USA Swimming Club in Saint Petersburg, Florida

Saint Petersburg Aquatics (SPA) is a year-round competitive swim team located at Northshore Aquatic Complex in Saint Petersburg, Florida. The club has been awarded the Bronze Medal status by USA Swimming, designating St. Petersburg Aquatics as one of the top 200 clubs in the country. SPA has produced four olympic gold medalists and numerous collegiate level swimmers, Olympic Trial Swimmers, and Team USA swimmers.

==Locations==
Saint Petersburg Aquatics' main pool is located within the Northshore Aquatic Complex.
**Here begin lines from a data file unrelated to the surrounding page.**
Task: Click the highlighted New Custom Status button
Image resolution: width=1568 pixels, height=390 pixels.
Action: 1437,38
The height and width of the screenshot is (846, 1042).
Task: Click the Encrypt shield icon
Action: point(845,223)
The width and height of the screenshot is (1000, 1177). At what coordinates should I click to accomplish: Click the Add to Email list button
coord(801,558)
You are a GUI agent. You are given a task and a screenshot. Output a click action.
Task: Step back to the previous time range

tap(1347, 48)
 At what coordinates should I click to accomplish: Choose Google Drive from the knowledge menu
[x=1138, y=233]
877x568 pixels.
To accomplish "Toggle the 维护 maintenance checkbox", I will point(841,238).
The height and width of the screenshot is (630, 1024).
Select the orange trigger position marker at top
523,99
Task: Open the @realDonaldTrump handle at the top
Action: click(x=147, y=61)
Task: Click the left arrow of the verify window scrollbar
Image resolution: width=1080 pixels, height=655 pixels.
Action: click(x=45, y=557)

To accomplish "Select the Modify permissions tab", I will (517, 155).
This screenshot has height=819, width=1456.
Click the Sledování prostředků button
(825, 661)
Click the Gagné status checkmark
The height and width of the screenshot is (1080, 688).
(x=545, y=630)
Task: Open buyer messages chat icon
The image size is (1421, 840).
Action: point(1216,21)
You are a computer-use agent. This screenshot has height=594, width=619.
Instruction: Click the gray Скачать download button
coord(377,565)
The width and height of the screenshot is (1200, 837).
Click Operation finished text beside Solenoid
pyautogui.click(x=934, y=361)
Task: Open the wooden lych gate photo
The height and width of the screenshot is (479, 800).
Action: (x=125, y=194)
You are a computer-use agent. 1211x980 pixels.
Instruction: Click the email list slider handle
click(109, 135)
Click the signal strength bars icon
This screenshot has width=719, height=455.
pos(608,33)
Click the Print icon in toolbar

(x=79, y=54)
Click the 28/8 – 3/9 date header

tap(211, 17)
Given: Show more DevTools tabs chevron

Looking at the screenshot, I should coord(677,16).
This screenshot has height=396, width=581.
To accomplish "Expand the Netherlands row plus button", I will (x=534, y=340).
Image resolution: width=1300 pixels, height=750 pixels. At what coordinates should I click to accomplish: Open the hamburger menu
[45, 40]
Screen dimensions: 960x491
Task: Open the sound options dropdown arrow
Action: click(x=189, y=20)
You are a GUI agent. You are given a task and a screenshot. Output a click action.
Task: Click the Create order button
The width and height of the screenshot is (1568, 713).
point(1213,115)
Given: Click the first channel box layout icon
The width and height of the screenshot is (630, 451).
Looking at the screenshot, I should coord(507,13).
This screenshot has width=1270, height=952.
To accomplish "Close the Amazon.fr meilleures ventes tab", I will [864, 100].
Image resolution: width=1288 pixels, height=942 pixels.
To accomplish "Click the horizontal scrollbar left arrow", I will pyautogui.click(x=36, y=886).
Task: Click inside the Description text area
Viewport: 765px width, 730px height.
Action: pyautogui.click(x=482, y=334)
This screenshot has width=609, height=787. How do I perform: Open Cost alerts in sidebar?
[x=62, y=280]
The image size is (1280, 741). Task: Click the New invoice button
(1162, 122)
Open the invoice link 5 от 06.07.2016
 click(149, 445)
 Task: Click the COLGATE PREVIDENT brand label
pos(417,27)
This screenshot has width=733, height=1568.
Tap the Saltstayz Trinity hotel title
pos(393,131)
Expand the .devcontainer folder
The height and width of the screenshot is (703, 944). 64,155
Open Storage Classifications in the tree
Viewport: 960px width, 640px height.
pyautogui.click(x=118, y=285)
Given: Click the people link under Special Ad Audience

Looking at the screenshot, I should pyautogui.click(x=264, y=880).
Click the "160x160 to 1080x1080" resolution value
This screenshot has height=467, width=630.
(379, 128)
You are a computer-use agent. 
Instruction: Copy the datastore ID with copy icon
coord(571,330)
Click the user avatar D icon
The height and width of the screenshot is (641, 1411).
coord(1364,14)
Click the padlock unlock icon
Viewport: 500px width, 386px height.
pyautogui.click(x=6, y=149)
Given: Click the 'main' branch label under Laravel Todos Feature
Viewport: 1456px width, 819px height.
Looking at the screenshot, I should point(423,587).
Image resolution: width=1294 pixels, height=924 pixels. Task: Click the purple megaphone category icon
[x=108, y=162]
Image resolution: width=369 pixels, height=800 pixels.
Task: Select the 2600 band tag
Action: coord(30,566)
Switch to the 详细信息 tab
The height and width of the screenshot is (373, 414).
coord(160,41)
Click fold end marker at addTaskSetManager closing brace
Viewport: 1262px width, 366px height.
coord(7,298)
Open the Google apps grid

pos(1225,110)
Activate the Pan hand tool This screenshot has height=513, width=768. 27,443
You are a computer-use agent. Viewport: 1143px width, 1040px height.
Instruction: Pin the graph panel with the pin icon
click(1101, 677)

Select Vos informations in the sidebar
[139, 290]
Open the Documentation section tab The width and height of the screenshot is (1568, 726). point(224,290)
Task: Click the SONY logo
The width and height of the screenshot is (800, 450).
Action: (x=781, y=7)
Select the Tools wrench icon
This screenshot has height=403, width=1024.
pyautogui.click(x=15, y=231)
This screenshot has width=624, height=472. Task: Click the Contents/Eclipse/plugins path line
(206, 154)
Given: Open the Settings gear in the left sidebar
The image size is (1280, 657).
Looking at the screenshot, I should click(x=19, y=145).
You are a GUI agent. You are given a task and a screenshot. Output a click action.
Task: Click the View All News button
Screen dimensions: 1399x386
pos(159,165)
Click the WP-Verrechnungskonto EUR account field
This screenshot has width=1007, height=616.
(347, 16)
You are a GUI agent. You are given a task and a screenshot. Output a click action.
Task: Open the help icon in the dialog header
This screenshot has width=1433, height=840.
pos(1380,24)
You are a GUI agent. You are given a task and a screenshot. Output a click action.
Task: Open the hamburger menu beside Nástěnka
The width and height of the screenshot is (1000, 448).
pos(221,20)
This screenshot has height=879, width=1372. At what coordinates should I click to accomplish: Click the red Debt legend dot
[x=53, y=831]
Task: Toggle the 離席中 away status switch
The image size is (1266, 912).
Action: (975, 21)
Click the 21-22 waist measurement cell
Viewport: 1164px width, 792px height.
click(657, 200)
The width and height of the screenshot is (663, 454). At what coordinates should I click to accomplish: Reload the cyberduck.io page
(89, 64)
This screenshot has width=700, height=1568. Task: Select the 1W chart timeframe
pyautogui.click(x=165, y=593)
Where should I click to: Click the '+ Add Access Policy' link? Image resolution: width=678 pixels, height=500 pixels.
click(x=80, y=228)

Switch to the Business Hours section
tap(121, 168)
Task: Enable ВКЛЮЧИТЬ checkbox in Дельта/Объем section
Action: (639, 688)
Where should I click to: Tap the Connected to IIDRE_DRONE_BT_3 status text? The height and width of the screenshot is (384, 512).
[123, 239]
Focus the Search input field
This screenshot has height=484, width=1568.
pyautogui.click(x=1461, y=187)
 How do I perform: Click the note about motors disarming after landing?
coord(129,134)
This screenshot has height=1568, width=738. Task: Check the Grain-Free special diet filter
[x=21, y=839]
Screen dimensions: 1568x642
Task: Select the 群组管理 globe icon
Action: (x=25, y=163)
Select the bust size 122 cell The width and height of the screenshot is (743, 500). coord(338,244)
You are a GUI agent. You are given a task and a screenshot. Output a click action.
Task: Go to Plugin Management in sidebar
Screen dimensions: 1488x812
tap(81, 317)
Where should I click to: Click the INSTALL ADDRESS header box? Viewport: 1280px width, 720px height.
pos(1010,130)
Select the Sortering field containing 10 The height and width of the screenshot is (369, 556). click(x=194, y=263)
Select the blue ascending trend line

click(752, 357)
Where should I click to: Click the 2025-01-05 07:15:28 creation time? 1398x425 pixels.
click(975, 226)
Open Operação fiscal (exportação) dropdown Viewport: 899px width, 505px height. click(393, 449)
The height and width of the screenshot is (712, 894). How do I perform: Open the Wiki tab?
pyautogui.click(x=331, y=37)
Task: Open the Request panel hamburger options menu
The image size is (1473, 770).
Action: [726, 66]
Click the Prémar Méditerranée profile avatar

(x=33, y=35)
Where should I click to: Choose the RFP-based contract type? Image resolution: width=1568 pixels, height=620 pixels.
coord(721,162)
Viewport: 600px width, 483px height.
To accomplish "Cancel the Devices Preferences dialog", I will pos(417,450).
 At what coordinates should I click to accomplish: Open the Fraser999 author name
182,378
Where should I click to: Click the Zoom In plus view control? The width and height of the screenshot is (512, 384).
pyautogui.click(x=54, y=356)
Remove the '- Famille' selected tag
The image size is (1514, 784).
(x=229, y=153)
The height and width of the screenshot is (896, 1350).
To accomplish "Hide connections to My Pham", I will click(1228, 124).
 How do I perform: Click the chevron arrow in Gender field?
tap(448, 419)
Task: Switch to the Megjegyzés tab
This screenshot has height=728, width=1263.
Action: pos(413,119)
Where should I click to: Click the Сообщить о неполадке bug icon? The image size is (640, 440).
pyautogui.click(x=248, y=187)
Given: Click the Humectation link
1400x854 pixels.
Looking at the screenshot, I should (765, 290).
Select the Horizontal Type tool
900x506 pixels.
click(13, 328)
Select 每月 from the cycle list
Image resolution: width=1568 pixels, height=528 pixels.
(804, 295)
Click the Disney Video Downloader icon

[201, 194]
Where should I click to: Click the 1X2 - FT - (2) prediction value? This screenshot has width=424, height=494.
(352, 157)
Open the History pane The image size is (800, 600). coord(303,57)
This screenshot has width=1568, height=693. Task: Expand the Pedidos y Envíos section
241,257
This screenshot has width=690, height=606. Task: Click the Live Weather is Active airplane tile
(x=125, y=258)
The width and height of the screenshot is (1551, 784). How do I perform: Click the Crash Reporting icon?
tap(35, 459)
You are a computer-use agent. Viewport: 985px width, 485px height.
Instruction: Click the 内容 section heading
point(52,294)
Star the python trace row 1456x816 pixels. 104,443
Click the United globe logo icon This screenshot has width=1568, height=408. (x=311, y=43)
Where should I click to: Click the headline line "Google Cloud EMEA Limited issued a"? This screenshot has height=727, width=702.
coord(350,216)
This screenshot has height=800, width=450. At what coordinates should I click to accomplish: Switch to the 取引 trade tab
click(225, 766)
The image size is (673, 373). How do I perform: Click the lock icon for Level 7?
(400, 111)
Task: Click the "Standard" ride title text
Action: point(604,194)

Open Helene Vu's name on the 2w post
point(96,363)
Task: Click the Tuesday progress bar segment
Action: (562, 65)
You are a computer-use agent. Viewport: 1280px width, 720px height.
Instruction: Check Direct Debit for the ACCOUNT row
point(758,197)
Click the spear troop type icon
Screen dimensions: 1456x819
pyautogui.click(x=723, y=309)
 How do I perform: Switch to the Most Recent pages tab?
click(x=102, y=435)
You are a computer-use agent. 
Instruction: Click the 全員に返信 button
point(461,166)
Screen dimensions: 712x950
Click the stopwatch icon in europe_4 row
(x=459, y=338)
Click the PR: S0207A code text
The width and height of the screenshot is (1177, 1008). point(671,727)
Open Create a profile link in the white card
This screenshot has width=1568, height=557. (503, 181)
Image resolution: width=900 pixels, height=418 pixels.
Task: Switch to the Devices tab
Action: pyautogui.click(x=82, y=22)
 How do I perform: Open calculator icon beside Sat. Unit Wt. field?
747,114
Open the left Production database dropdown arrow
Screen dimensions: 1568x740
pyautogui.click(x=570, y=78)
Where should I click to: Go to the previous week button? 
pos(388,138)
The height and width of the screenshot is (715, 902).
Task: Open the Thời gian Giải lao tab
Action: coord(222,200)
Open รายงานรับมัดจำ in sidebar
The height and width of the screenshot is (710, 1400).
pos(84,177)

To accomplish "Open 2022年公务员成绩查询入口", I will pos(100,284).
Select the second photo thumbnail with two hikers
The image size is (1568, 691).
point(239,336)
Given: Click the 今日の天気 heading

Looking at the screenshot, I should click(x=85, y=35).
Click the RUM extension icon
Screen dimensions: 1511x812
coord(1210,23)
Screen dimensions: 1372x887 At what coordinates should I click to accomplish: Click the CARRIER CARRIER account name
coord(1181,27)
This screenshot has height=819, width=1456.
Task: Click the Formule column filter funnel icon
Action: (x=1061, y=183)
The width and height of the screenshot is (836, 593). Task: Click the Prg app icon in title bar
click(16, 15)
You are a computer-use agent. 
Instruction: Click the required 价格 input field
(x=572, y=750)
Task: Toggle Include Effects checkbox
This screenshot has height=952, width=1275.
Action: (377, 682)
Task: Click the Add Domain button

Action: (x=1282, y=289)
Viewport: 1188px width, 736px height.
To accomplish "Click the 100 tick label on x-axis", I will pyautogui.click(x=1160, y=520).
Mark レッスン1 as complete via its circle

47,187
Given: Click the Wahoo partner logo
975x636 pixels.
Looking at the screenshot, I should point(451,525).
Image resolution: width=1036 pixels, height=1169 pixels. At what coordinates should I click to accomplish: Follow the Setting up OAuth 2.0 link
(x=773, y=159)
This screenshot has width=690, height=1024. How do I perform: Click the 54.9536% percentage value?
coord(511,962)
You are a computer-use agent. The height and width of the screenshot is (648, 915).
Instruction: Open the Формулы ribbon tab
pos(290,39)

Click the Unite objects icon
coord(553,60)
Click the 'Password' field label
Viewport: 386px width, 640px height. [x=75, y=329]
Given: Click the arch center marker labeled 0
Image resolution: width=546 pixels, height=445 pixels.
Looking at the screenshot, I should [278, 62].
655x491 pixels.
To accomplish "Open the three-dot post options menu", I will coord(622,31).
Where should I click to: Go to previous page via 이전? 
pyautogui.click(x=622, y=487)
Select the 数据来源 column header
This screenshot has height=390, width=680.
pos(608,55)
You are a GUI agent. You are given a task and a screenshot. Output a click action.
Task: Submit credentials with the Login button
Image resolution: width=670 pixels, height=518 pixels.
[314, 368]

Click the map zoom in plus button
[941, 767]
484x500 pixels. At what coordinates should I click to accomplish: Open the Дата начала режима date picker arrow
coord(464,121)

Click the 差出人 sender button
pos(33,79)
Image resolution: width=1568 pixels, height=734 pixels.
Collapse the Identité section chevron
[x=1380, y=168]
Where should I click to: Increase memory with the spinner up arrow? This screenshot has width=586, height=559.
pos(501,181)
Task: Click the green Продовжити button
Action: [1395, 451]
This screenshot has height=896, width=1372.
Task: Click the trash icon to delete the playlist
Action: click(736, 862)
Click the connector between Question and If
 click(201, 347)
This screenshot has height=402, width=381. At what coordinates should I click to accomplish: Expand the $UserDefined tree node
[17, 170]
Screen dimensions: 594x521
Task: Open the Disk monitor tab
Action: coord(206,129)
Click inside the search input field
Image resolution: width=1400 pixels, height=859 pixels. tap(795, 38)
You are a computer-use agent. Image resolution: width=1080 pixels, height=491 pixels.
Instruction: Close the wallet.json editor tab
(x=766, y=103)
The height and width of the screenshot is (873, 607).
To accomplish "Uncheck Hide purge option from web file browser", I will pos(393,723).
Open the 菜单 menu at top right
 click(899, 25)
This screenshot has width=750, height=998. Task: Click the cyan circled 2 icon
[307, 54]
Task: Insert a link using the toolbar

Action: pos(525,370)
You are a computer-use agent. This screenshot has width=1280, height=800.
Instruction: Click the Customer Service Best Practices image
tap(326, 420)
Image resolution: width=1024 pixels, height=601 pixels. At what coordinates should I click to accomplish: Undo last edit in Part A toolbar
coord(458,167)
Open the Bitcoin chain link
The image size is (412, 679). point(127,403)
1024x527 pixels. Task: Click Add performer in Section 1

During summer, Saint Petersburg Aquatics offers practices at other various area pools.

==Notable swimmers==
Bobby Finke is a previous swimmer for Saint Petersburg Aquatics. He won gold medals in the 800m and 1500m freestyle at the 2020 Summer Olympics in Tokyo. Finke won the gold medal in the 1500m freestyle in world record time at the 2024 Summer Olympics in Paris, as well as the silver medal in the 800m freestyle.

Melanie Margalis swam for Saint Petersburg Aquatics while she was in high school. She won a gold medal in the 4×200 m freestyle at the 2016 Summer Olympics in Rio de Janeiro. She is also the sister of Robert Margalis.

Nicole Haislett grew up swimming for Saint Petersburg Aquatics from age 6 through high school. She won three gold medals in the 1992 Summer Olympics in Barcelona in the 200m freestyle, 400m medley relay, and 400m free relay.

Megan Romano is an American competition swimmer who specializes in backstroke and freestyle events. She swam for Fred Lewis on Saint Petersburg Aquatics before becoming a Georgia Bulldog.

Robert Margalis swam for Saint Petersburg Aquatics and is also the brother of Melanie Margalis.

Joshua McQueen swam for Saint Petersburg Aquatics. In 2017, McQueen broke the nearly 20 year old Saint Petersburg city record for the 200 yard freestyle. The same day, McQueen also broke the record for the 500 yard freestyle.

==Coaches==
Saint Petersburg Aquatics' head coach is Fred Lewis, joining the program in 1988. Lewis was previously the head men's coach at the University of Pittsburgh.